Each test case specifies:

- id: fraud_basic_check
  description: User asks about account restriction
  input:
    test_user: test_user_1
    messages:
      - "My account seems restricted, can you help?"
  expected:
    tool_calls:
      - check_fraud_flags
      - get_fraud_review_status
    scoring:
      correctness: 4
      policy_compliance: 4
  • input.test_user — determines which hardcoded MCP data is returned
  • input.messages — conversation turns to send (supports multi-turn)
  • expected.tool_calls — tools the agent should call (checked deterministically)
  • expected.scoring — minimum thresholds per judge dimension (1-5 scale)

LLM-as-Judge Scoring

Five judge dimensions evaluate different aspects of the chatbot's response:

Judge What It Measures
Correctness Is the response factually accurate given the tool results?
Empathy Does it acknowledge the customer's situation?
Directness Does it get to the point without unnecessary filler?
Policy Compliance Does it follow rules (e.g., never say "fraud", no overpromising)?
Tool Usage Did it call the right tools and chain them correctly?

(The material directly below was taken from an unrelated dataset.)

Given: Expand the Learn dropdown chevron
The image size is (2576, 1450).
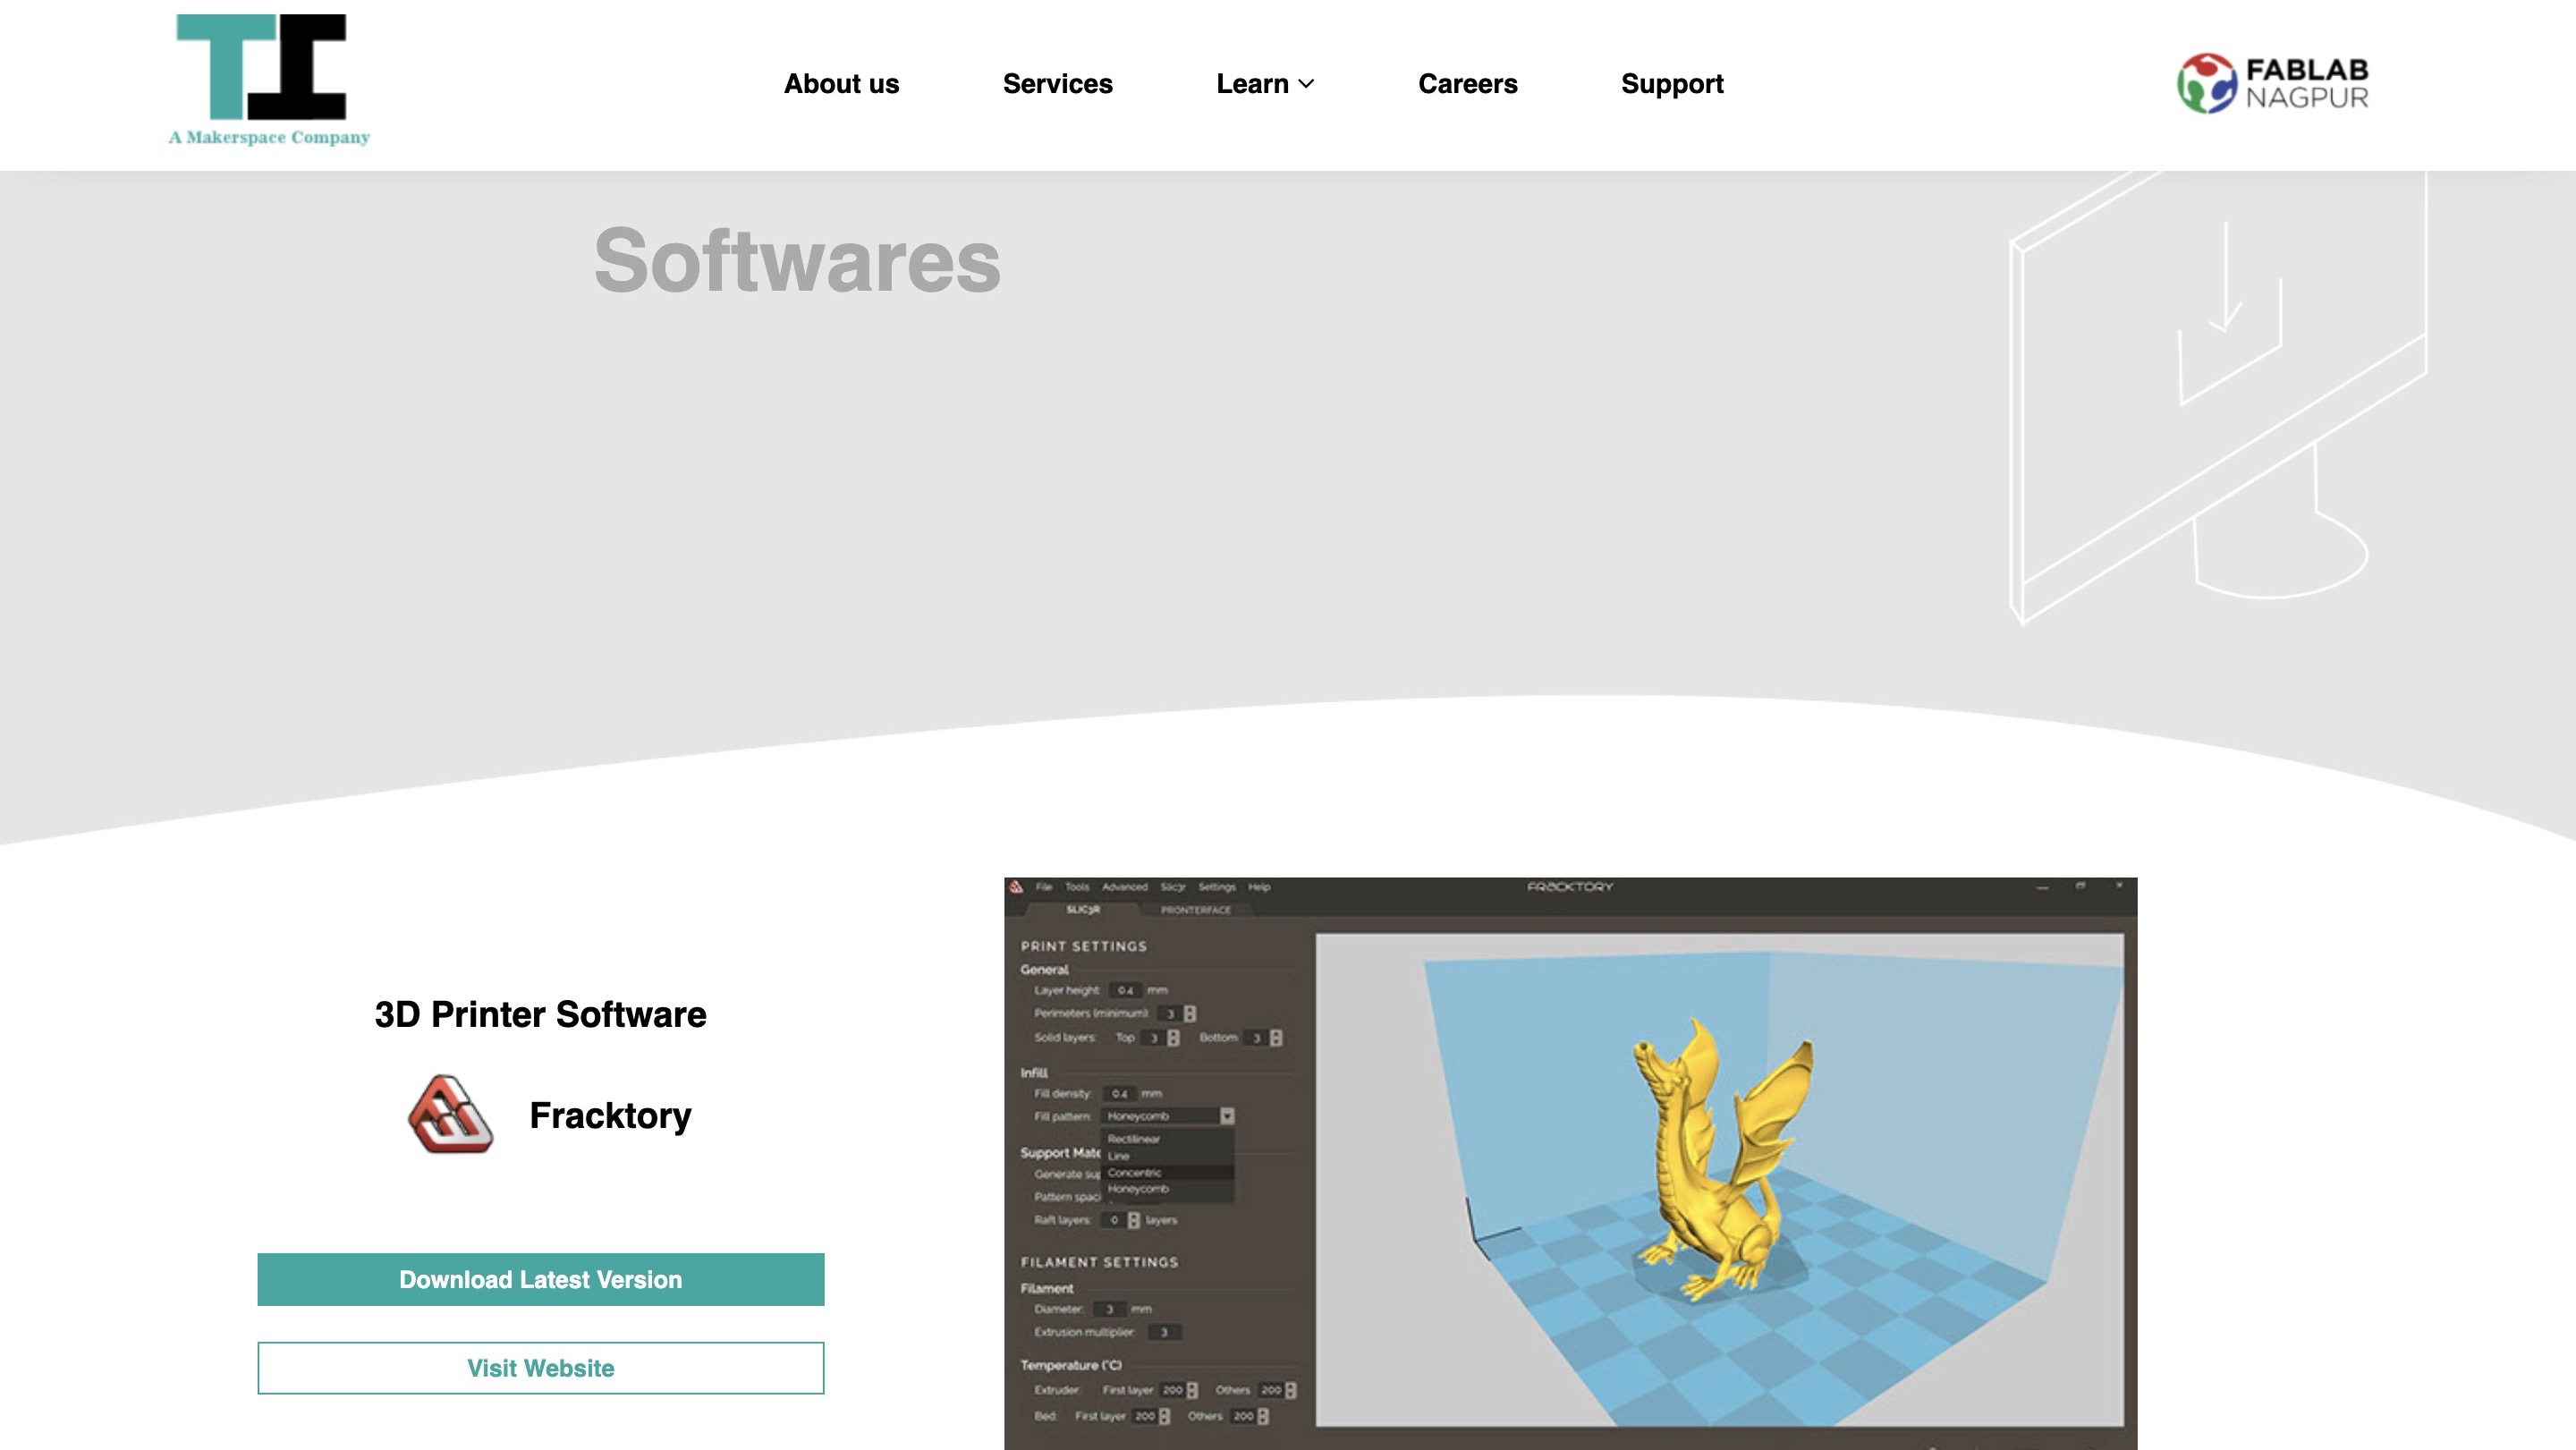Looking at the screenshot, I should 1306,84.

Each judge is defined in evals/judges/ as a YAML file containing:

  • A prompt template with a 1-5 scale rubric
  • Concrete examples of each score level
  • Model and temperature settings (temperature 0 for consistency)

Running Evaluations

Prerequisites

cd evals
python -m venv .venv
source .venv/bin/activate
pip install -r requirements.txt
source ../.env

Sync Datasets

Push golden datasets to Langfuse so they appear in the UI:

python run_eval.py sync

Run Evaluation

Execute all test cases and score them:

python run_eval.py run --run-name "experiment-1"

This will:

  1. Load all datasets and judge definitions
  2. For each test case, send messages to the chatbot's /chat endpoint
  3. Check tool call expectations deterministically
  4. Score the final response with each judge LLM
  5. Post scores to the corresponding Langfuse trace

View Report

Print a summary table with pass/fail status:

python run_eval.py report

The command exits with code 1 if any test case fails its scoring thresholds, making it suitable for CI pipelines.

Test Users

The MCP servers return deterministic, hardcoded data based on the user_id. This ensures evaluations are reproducible regardless of when they run.

User Fraud KYC Funding
test_user_1 Has flags
test_user_2 Pending verification
test_user_3 Deposit on hold
test_user_4 Withdrawal blocked
test_user_5 Multiple flags Expired KYC Deposit + withdrawal issues

Docker Integration Suite

Instead of running the chatbot and eval framework locally, you can run the entire pipeline in Docker. This starts all infrastructure, the chatbot, and the eval runner in containers — no local Rust or Python required.

Prerequisites

  • Docker and Docker Compose
  • An .env file with at least OPENAI_API_KEY set (see Getting Started)

Running

docker compose --profile integration up -d

This brings up everything from the base docker compose up (Langfuse, MCP servers, etc.) plus:

Service Purpose
chatbot The chatbot HTTP server (port 8080)
eval-runner Syncs datasets, runs all evals, writes report

The eval runner waits for the chatbot and Langfuse to be healthy, then automatically:

  1. Syncs golden datasets to Langfuse
  2. Runs all test cases and scores them with LLM judges
  3. Writes output to .reports/eval-output.txt (bind-mounted from the host)

Viewing Results

Watch the eval runner logs in real time:

docker compose logs -f eval-runner

Or check the report after it completes:

cat .reports/eval-output.txt

Results are also visible in Langfuse under the dataset runs.

Environment Variables

The integration suite uses these env vars from your .env file:

Variable Required Default
OPENAI_API_KEY Yes
JUDGE_API_KEY No Falls back to OPENAI_API_KEY
JUDGE_BASE_URL No https://api.openai.com/v1
JUDGE_MODEL No gpt-4o

Tearing Down

docker compose --profile integration down

Add -v to also remove persistent volumes (Langfuse database, ClickHouse, MinIO).

Configuration

Eval configuration lives in evals/config.yaml:

chatbot_url: http://localhost:8080
judge:
  model: gpt-4o
  temperature: 0
langfuse:
  base_url: http://localhost:3000

The judge model and chatbot model can differ — you might use a stronger model as judge to evaluate a cheaper model as chatbot.